--- Required work ---
In the records below, the lines from the one containing "Click the 10:42" through the last are to be reproduced exactly and alone.

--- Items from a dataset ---
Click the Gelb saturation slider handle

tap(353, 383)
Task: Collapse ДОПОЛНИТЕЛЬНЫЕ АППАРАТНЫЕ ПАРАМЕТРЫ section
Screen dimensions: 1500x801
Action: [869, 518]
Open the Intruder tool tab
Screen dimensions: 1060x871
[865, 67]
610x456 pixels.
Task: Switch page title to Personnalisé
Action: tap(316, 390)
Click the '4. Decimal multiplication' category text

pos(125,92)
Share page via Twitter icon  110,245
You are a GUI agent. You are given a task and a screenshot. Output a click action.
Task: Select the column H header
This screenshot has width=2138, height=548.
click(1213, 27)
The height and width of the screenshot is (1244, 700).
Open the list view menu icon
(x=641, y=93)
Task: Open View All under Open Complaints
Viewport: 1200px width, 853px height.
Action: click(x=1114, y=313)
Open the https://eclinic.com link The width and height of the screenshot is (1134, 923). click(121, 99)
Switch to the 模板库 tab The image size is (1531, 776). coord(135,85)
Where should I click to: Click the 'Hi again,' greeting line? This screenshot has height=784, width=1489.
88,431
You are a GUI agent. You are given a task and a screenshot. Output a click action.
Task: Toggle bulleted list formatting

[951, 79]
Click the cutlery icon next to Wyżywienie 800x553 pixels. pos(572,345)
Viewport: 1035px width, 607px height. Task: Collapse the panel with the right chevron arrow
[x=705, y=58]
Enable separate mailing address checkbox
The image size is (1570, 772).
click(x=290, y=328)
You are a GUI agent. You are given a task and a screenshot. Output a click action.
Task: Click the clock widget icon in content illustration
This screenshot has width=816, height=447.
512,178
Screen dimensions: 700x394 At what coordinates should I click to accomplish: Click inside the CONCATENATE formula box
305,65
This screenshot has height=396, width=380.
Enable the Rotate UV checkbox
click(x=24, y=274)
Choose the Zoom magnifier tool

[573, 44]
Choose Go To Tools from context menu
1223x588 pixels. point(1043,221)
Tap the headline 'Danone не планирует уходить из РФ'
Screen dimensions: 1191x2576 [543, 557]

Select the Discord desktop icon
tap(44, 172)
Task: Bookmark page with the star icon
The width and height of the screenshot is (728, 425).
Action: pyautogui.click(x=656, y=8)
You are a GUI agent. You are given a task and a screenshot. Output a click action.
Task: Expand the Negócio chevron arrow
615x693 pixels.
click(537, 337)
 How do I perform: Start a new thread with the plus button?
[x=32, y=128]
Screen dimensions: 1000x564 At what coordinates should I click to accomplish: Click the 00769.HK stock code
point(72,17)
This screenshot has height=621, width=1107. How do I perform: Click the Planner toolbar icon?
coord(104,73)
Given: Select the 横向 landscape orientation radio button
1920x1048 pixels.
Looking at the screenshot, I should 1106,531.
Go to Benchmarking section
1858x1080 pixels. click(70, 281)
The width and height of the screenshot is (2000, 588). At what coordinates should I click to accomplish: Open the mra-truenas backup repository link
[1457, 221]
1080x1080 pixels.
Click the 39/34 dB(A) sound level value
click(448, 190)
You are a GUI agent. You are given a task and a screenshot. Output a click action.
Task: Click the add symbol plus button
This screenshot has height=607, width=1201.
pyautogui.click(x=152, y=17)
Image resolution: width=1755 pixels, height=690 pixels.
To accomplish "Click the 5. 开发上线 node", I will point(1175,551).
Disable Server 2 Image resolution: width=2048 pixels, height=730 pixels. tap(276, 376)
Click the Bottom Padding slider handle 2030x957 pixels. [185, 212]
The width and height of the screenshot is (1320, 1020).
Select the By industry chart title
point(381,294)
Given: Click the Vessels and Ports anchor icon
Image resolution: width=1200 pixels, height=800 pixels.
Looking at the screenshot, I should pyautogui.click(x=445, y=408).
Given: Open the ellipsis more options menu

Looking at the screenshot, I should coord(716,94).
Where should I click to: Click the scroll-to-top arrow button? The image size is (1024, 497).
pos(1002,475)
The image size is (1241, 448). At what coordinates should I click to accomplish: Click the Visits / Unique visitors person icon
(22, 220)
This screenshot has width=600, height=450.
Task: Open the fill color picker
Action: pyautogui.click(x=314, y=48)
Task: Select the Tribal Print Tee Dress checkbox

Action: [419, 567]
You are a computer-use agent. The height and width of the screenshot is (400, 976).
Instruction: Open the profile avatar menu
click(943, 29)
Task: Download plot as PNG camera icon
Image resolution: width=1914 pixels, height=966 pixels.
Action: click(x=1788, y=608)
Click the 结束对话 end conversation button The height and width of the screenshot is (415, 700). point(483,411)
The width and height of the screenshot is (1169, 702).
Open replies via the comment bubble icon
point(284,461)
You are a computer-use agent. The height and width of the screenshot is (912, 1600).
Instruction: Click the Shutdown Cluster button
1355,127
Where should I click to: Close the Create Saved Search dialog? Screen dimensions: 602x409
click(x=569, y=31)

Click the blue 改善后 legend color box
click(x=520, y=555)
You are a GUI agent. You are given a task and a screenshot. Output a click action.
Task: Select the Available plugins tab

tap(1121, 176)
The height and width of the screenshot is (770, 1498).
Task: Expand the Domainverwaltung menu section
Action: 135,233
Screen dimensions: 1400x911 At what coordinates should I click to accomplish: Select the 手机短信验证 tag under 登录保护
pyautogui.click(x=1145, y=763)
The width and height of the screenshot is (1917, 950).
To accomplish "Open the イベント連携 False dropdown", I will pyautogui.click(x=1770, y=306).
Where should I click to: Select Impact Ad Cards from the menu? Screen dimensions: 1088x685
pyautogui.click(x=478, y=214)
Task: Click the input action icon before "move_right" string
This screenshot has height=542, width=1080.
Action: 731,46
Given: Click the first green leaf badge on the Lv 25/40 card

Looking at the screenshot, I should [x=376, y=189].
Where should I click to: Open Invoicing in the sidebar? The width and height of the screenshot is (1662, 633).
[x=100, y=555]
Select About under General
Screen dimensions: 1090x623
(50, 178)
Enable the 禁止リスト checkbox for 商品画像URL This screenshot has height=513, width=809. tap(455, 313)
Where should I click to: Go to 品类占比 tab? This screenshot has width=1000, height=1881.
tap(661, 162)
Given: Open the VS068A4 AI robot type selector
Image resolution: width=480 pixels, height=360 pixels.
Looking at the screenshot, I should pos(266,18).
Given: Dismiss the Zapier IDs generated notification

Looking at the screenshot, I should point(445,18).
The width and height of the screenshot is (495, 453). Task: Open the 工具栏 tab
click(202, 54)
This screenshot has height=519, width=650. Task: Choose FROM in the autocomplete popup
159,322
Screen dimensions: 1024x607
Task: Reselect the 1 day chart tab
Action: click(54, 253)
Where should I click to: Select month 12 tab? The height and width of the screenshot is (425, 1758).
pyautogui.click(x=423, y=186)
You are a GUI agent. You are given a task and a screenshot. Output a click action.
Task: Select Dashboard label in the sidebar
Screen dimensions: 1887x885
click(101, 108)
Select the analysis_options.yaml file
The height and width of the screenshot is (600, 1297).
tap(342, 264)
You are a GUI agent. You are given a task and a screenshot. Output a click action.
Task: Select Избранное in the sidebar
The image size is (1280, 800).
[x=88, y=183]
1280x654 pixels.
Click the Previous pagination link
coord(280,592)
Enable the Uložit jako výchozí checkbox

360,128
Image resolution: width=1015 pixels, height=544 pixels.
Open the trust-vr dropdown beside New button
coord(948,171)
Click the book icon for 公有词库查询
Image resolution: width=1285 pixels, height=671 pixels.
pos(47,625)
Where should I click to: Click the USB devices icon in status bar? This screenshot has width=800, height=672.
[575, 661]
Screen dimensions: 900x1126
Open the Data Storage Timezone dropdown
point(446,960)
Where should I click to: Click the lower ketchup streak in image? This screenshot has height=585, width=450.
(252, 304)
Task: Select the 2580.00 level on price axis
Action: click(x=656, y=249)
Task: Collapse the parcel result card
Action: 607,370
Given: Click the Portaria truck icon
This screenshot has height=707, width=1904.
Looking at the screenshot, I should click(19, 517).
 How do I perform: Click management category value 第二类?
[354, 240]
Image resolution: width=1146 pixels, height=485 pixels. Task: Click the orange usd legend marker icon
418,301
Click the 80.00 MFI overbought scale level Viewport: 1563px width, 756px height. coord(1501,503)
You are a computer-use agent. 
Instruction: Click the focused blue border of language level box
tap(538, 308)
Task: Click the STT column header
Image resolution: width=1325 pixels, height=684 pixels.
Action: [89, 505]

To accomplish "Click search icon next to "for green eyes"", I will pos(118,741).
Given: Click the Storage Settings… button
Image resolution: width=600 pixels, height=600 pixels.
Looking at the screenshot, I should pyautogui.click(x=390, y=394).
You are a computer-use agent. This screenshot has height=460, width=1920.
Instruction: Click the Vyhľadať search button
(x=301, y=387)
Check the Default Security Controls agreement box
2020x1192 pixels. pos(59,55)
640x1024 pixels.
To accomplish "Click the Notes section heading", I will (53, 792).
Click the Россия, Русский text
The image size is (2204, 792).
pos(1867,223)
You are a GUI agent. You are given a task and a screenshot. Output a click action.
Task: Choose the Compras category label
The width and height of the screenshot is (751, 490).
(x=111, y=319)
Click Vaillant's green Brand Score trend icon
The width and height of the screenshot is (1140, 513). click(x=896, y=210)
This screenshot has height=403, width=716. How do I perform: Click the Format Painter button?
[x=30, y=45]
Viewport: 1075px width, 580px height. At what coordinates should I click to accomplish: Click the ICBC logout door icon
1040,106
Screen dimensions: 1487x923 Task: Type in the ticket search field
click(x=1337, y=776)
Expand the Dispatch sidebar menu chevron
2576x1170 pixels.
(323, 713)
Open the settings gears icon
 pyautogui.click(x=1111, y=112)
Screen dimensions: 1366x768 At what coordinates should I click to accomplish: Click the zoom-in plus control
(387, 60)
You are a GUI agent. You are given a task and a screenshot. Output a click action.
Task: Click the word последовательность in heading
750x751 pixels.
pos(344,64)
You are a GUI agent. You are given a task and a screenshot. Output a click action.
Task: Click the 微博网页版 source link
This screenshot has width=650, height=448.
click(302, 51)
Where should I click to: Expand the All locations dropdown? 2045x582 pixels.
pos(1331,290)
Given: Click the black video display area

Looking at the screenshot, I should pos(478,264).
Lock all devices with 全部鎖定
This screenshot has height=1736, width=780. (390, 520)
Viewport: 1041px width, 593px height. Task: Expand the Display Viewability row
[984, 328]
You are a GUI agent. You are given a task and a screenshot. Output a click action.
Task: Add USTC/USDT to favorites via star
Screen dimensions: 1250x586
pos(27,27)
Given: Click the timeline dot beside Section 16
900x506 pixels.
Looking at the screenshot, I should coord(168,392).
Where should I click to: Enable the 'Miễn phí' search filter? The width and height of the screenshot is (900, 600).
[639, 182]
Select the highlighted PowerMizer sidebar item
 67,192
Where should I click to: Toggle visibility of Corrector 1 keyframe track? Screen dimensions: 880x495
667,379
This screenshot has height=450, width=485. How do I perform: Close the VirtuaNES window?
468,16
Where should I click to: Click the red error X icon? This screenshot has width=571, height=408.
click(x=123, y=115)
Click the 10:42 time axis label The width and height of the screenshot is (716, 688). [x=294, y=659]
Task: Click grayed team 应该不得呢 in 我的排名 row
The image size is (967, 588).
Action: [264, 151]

--- Exercise answer ---
Click the 10:42 time axis label The width and height of the screenshot is (716, 688). [x=294, y=659]
Task: Click grayed team 应该不得呢 in 我的排名 row
The image size is (967, 588).
Action: [264, 151]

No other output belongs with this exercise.